Fig. 5.. Cross-reactive antibodies targeting PTRAMP, CSS, and Ripr exhibit differential inhibition in multiple species of Plasmodium.

a. IgG antibodies in human patients with Plasmodium infections. Fold-change peak week one antibody response relative to the seropositivity cut-off (mean of negative controls + 2x standard deviation). The panels are facetted by species of the recombinant protein (P. falciparum, P. knowlesi and P. vivax). The colored dots represent the plasma samples in which the proteins were assayed. b. Purified mouse monoclonal antibodies mapped by binding region. Open text represents antibodies that are able to bind both P. vivax and P. knowlesi, and closed text represents cross-reactivity between P. vivax, P. knowlesi and P. falciparum. Bold line indicates that 4H10 blocks PvPC binding to Ripr c. P. knowlesi growth inhibition assay of anti-PvPC and anti-PvRipr biologics. The non-inhibitory and PfCSS nanobody H2 was included as a negative control. Three independent experiments were performed, and the mean and SEM are shown in black. Antibodies and nanobodies were tested at a final concentration of 0.5 mg/mL. Data points are colored according to antigen, with CSS in green, PTRAMP in pink and Ripr in yellow d. Growth inhibition dilution series for inhibitory antibodies in P. knowlesi. Growth inhibition (%) is the mean of four independent experiments. Error bars represent standard deviation. e. Growth inhibition dilution series for inhibitory antibodies in P. falciparum. Growth inhibition (%) is the mean of four independent experiments for 5B3, and two independent experiments for 4E2 and 4H10. Error bars represent standard deviation. f. Ex vivo growth inhibition assay of P. vivax parasites. Antibodies were tested at a final concentration of 0.5 mg/mL. Anti-Duffy antigen receptor for chemokines (DARC) mouse monoclonal antibody 2C3 was used as a positive control. Data are from six independent experiments. Error bars show mean and SEM. Data points colored as in c. g. P. cynomolgi growth inhibition assay of anti-PvPC and anti-PvRipr antibodies. Antibodies were tested at a final concentration of 0.5 mg/mL. Three independent experiments were performed, and the mean and SEM are shown in black. Data points are colored as in c.

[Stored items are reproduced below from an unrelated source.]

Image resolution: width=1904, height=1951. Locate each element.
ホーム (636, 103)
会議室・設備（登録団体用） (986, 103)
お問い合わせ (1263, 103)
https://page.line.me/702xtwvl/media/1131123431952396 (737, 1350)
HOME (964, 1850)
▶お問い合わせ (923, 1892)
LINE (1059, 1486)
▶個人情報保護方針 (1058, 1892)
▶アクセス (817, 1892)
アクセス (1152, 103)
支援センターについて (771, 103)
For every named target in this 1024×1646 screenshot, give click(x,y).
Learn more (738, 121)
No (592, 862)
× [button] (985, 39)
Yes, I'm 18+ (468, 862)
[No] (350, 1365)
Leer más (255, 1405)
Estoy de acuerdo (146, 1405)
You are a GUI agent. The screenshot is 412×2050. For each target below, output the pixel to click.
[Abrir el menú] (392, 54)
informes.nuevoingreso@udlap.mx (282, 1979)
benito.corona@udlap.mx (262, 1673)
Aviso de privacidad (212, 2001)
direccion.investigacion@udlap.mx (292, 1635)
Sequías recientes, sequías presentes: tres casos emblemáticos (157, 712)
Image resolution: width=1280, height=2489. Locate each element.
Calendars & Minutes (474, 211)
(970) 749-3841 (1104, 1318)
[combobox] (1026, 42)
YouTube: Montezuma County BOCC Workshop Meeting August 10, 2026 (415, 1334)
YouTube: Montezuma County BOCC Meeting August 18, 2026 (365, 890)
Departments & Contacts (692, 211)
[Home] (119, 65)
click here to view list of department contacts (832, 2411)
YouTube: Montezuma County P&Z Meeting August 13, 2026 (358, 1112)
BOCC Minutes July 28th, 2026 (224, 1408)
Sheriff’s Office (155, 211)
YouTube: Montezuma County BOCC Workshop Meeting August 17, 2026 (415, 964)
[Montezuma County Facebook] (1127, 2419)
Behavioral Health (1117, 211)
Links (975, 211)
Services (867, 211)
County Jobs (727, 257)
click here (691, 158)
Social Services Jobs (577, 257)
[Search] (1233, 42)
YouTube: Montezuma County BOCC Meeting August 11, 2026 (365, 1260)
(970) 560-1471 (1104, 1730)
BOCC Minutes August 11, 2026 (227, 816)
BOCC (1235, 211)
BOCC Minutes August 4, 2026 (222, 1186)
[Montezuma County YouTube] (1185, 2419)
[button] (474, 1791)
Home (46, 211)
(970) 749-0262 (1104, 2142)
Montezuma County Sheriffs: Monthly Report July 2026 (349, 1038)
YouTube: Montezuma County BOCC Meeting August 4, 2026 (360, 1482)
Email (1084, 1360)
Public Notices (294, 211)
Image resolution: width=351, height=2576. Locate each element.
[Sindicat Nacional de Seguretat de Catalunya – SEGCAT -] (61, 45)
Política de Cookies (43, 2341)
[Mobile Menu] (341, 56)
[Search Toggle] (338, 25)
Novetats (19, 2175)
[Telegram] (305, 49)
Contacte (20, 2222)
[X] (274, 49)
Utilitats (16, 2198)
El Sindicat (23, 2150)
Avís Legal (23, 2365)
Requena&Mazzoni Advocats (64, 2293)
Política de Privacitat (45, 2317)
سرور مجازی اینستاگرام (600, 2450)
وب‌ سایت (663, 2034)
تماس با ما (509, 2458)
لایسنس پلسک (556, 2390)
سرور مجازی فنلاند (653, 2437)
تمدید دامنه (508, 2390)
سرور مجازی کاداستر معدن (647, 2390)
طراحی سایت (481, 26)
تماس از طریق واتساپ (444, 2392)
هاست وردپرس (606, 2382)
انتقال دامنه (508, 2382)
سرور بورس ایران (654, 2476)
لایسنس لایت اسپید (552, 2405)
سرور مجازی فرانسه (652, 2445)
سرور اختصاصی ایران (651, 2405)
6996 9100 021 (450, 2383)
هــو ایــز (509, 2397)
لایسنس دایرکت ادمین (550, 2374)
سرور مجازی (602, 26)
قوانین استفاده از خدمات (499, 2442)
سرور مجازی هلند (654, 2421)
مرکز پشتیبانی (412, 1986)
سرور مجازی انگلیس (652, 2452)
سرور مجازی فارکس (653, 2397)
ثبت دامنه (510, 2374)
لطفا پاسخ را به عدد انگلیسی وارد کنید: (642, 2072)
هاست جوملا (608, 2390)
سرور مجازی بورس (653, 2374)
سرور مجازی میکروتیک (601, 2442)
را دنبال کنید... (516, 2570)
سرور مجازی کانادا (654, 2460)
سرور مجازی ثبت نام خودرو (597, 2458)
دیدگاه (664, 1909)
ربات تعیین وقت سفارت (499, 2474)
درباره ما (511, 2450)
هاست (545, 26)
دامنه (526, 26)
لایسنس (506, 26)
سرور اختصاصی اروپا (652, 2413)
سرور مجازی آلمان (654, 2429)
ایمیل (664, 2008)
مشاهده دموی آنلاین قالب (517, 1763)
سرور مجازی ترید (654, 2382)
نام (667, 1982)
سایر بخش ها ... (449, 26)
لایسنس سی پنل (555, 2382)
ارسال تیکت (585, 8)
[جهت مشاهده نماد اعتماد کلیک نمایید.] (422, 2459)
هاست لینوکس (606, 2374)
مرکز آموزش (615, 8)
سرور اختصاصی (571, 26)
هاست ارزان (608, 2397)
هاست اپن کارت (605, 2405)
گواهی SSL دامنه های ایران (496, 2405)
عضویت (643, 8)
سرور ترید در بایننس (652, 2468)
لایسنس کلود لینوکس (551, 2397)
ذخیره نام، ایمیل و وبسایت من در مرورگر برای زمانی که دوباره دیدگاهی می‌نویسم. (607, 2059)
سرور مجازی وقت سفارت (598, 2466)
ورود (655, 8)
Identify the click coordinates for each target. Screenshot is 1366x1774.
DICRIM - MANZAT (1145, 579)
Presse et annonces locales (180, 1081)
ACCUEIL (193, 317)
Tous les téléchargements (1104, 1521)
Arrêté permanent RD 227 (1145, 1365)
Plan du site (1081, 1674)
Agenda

Fig. 6.. PTRAMP, CSS, and Ripr form a core invasion scaffold in Plasmodium spp.

a. Cryo-EM 2D class averages of the PkPCR^tail complex. Addition of the 5B3 Fab fragment shows distinct density at the end of the Ripr tail (white triangle). Inset shows the PkPCR^tail complex colored according to the predicted model b. AlphaFold 3 predicted model (left) and diagram (right) of PkPCR^tail. Transmembrane domains, signals sequences and large disordered regions have been omitted for clarity. Inset shows the alignment of the PvPC (purple and dark green) structure and the PkPC predicted structure (pink and light green) c. Model of the PCRCR complex of P. falciparum and PCR complexes of P. vivax, and P. knowlesi. PTRAMP, CSS and Ripr form a conserved three-membered complex that serves as a scaffold for an invasion complex. In P. falciparum this complex involves CyRPA and Rh5. In P. vivax and P. knowlesi this complex likely contains other components (dashed grey) that have yet to be identified, which engage with the erythrocyte membrane via host-cell specific receptors.